Introduction: The aim of this study was to analyze and compare the capacity of procalcitonin (PCT), C-reactive protein (CRP), lactate and leukocytes to predict the presence of bacteremia in patients with urinary tract infections (UTIs).
Methods: Observational, retro-prospective analytical study of adult patients (≥15 years) diagnosed with UTI in an emergency department from August 2012 to January 2013.
Results: The study included 328 patients diagnosed with UTI, with a mean age of 52±22 years, 74% of whom were women. Of these, 43 (13.1%) had bacteremia. For predicting bacteremia, PCT achieved the largest area under the receiver operating characteristic curve (ROC-AUC) at .993 (95% CI .987-1; P<.001). A cutoff≥1.16ng/mL achieves a sensitivity of 100%, a specificity of 97%, a positive predictive value of 84% and a negative predictive value of 100%. Lactate achieved an ROC-AUC of .844, and CRP achieved only .534. The mean values when comparing PCT levels in patients with UTIs with and without bacteremia were 8.08±16.37 and .34±.37ng/mL, respectively (P<.001).

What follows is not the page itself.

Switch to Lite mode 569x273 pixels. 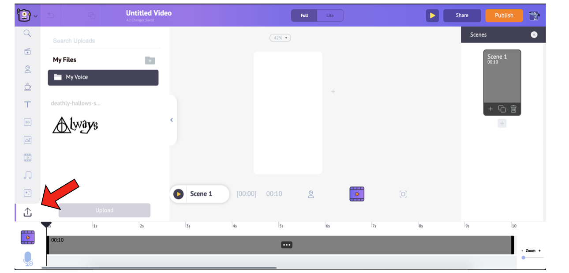pos(330,15)
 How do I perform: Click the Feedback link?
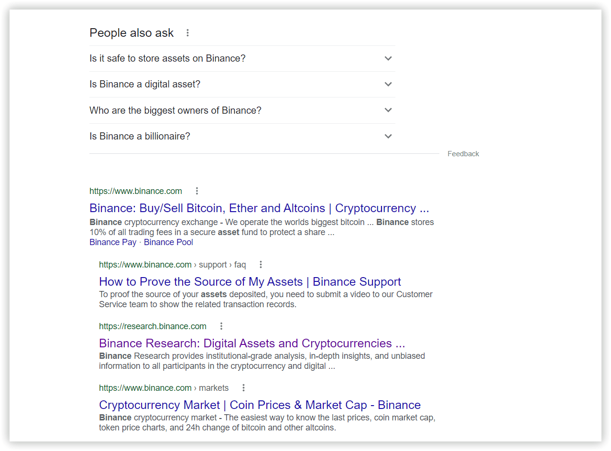pos(463,154)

Conclusions: For patients with UTIs in the emergency department, PCT achieves considerable diagnostic performance for suspecting bacteremia, a performance greater than that of lactate, CRP and leukocytes.
Keywords: Bacteremia; Bacteriemia; Biomarcadores; Biomarkers; C-reactive protein; Emergency department; Infección del tracto urinario; Procalcitonin; Procalcitonina; Proteína C reactiva; Servicio de urgencias; Urinary tract infection.